Science

NASA's Throwing Buckets of Cash at Software-Fixing Coders

It's "the ultimate 'geek' dream assignment"

Flickr / Display, Graphic Design Collection

NASA is stocked with some of the brightest minds on the planet, but that doesn’t mean the space agency always has the best solutions on hand.

Looking to improve the software that runs its fluid dynamics simulations, which are used by NASA as well as other aerospace companies to help design and test new kinds of planes, engines, and spacecraft. And NASA wants you to get in on the action, in return for some cash money.

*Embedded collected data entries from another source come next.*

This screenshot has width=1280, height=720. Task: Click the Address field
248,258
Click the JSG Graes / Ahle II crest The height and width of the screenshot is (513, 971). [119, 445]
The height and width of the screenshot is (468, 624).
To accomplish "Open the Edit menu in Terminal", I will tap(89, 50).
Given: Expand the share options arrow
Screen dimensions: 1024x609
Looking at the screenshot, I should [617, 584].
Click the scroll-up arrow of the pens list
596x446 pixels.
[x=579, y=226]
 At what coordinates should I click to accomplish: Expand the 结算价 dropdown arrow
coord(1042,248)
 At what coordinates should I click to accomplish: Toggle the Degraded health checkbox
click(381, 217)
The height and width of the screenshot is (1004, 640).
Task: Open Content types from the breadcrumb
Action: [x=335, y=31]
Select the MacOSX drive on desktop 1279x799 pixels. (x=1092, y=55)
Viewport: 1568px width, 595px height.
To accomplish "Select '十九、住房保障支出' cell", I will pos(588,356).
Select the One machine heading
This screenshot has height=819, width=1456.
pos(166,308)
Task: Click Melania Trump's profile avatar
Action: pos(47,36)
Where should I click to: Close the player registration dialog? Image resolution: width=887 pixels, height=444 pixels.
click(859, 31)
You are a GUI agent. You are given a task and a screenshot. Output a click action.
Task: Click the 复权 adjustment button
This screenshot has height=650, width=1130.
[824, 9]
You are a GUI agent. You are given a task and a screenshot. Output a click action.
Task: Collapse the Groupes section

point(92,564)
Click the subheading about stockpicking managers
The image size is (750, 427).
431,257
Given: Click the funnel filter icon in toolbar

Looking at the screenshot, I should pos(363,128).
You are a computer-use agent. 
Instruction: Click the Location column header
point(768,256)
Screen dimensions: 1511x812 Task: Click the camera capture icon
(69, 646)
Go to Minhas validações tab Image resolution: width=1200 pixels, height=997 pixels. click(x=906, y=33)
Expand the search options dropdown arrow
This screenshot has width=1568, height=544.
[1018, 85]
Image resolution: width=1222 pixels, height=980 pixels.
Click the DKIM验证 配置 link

“The Ultimate ‘Geek’ Dream Assignment”

Basically, NASA is offering prizes of $15,000 and $10,000 to the best two outside contributors who can help optimize the FUN3D software and get it to run anywhere between ten and 10,000 times faster on the agency’s Pleiades supercomputer without any loss in accuracy. This new competition, called the High Performance Fast Computing Challenge, is what Doug Rohn, director of NASA’s Transformative Aeronautics Concepts Program, calls “the ultimate ‘geek’ dream assignment. Helping NASA speed up its software to help advance our aviation research is a win-win for all.”

The only major requirements are that you basically need to be a U.S. citizen to compete, since FUN3D is not available to anyone outside the country; and that coders will need to be familiar with Fortran, a pretty old programming language in which FUN3D is written.

If you’re interested, hop over to this page and see if you qualify. You don’t need much apart from a sharp mind and a willingness to slog through a ton of code. Code submissions need to be in by 5 p.m. Eastern on June 29. Winners will be announced August 9.

Certainly this competition should be a lot less scatological than the last NASA contest.